L’idealizzazione della maternità cela la complessità del rapporto madre-figlio. Eppure è sempre possibile che, in quell’ambito delicatissimo, insorgano dissonanze, ambivalenze e conflitti. Si spera che col tempo le cose si aggiustino ma, nella maggior parte dei casi, l’intervento psicoterapeutico precoce è la scelta migliore per rimettere in moto lo sviluppo di un legame che deve allentarsi senza smarrire la sua carica affettiva. In proposito, la Fondazione Benedetta d’Intino di Milano condivide il suo straordinario patrimonio di esperienza e di sapere in periodici convegni di altissimo livello scientifico, eppure capaci di parlare non soltanto agli addetti ai lavori, ma a tutti coloro che hanno a cuore il benessere dei bambini. All’orizzonte vi è la convinzione che oggetto della cura non sia il bambino, ma la relazione che gli adulti di riferimento intrattengono con lui.

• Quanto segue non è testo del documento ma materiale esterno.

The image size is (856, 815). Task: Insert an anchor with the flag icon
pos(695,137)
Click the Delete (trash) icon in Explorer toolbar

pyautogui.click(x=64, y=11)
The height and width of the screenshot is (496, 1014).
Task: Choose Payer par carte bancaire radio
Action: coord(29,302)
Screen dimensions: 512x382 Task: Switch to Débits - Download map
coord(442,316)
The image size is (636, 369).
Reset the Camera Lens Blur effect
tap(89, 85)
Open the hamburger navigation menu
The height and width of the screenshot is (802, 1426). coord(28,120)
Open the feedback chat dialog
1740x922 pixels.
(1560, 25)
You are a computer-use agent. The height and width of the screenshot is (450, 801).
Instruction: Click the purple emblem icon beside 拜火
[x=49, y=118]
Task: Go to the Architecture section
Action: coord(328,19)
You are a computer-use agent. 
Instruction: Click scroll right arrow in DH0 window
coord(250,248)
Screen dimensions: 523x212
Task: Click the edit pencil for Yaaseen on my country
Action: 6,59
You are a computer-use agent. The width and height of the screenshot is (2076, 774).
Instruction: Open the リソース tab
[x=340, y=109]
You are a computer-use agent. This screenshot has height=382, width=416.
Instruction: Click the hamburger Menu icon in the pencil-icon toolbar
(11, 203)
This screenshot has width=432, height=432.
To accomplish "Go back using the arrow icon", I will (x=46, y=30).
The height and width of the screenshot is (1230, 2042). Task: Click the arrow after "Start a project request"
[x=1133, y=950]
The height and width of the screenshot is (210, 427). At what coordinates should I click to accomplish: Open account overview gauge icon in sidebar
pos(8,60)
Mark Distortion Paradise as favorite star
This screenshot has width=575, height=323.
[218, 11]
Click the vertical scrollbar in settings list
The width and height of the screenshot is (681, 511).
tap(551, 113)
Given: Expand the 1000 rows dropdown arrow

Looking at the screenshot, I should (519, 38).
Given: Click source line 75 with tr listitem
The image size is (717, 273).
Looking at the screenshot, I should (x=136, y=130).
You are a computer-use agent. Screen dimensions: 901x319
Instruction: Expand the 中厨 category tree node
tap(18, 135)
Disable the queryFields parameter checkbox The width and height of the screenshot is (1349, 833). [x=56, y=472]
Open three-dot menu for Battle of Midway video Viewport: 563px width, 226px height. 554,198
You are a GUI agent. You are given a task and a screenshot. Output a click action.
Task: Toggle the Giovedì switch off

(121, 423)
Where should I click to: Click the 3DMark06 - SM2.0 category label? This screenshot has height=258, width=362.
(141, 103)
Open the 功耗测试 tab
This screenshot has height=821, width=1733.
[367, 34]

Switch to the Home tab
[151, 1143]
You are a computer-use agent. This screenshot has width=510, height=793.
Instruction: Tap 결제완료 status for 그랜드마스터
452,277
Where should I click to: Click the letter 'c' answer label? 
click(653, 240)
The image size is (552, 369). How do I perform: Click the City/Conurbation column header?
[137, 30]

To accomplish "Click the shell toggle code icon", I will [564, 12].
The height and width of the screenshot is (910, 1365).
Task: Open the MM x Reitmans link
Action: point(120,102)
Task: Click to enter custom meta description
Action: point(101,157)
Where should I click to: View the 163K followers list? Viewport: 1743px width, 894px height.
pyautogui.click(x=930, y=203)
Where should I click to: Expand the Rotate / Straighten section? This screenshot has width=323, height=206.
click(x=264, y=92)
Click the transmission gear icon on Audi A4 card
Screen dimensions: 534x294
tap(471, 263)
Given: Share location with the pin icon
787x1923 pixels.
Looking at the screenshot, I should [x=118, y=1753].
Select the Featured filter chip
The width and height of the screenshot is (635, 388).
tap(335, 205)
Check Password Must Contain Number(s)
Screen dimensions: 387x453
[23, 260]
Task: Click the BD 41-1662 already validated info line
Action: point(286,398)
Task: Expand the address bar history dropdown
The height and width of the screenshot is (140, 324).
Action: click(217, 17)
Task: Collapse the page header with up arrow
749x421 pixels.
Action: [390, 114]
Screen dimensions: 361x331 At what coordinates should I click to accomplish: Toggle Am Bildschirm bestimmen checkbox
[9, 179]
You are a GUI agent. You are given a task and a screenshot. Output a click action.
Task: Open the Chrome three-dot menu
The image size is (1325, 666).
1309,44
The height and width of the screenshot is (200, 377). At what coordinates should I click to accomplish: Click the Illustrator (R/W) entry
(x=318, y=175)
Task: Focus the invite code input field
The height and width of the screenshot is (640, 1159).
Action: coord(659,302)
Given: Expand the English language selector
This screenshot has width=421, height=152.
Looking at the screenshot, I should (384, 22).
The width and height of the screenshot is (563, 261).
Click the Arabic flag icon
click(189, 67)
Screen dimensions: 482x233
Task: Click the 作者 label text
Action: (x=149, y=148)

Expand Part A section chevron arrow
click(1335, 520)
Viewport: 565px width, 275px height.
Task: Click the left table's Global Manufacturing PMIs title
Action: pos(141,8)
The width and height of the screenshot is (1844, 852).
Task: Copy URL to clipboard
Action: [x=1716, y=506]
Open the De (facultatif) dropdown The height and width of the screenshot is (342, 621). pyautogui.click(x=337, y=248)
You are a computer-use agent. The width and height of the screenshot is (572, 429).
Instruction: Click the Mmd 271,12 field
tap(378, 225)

Di solito accade che si proiettino tutti i problemi sul piccolo, preferendo considerarsi semplici spettatori del suo malessere. Ma non è così: se vogliamo comunicare davvero, dobbiamo metterci in gioco imparando a riconoscere le emozioni che ci animano. Questo vale anche per i più piccoli, come insegna lo psicoanalista Bjorn Salomonsson, del Centro Mama Mia di Stoccolma. Salomonsson crede nella possibilità di dar voce ai sentimenti che provano bambini che ancora non parlano. Racconta, in proposito, di aver rimosso il blocco che impediva un normale processo di attaccamento di un neonato alla sua mamma –—colpiti da traumi che avevano turbato la gestazione e il parto — rivolgendosi al piccolo così: «La tua mamma ha attraversato momenti terribili. Pensava che tu potessi morire mentre eri nella sua pancia. Non sapeva se avrebbe mai potuto tenerti tra le braccia e amarti. Non sapeva nemmeno se lei sarebbe sopravvissuta». Il piccolo ascolta, guardandolo calmo e con attenzione. Il terapeuta commenta: «Sembra un viaggiatore seduto in una stazione, in attesa che arrivi il treno dell’amore e lo prenda a bordo».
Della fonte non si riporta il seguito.